Denver’s Better Way to Battle Homelessness
A comprehensive, multifaceted partnership balances support and compassion with an expectation of self-reliance. And it saves money.
Few social ills are more tragic than homelessness, and it's even worse when families with children are the victims. It is a problem of almost unimaginable complexity, making it easy to conclude that it's simply intractable. But one program is proving that this scourge can be overcome — and save taxpayers money in the process.
Denver's Road Home (DRH) was launched in 2005 with the goal of eliminating homelessness in the city in 10 years. The ambitious program is a joint effort involving the city, the local United Way chapter, businesses, individual volunteers and more than 20 foundations and 250 religious congregations.
By 2009, the program had raised more than $45 million to support its efforts. Programming balances support and compassion with an expectation of self-reliance, and every goal that DRH funds can be quantified and measured.
The DRH strategy is truly comprehensive. Its initiatives include prevention efforts; providing education, employment and training services; developing affordable housing; working with child-support enforcement; and seeking zoning laws that are more flexible when it comes to shelter locations and hours.
To prevent homelessness, DRH intervenes to provide rent and utility assistance to families in danger of being evicted.

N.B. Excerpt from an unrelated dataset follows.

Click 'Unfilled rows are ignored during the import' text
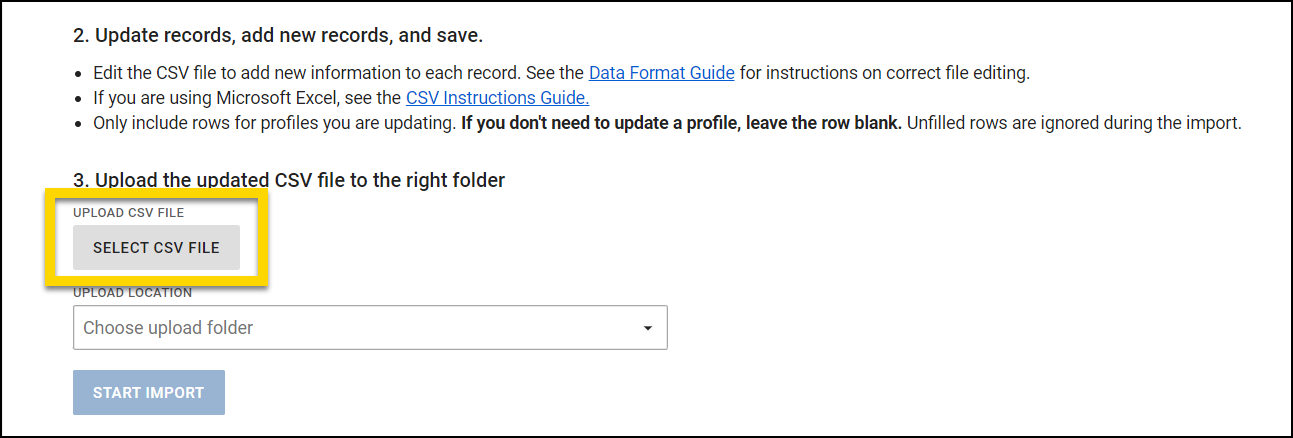The height and width of the screenshot is (438, 1293). click(1073, 124)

For those who already are homeless, the program takes a "housing first" approach under which individuals and families are placed in temporary housing and steered into the social services they need.
But the problems faced by the homeless are often far more basic than the need to boost housing development. At one 2009 DRH event that connected the homeless with service providers focused on providing the basic foundations for building a life, 154 people got identification cards and another 175 received their birth certificates. At the same event, 123 participants developed résumés and 69 scheduled interviews. Some were hired on the spot. Training is also provided in skills such as workplace etiquette.
So far, the results are encouraging. By June, 2,662 new housing units — more than four-fifths of the overall goal of 3,193 — will have been developed, while another 5,714 people have been prevented from becoming homeless. As of 2010, 5,253 homeless persons were employed. Other accomplishments include a 92 percent decrease in panhandling in Denver's downtown business-improvement district and a 22 percent decline in the incarceration of homeless people in the county jail.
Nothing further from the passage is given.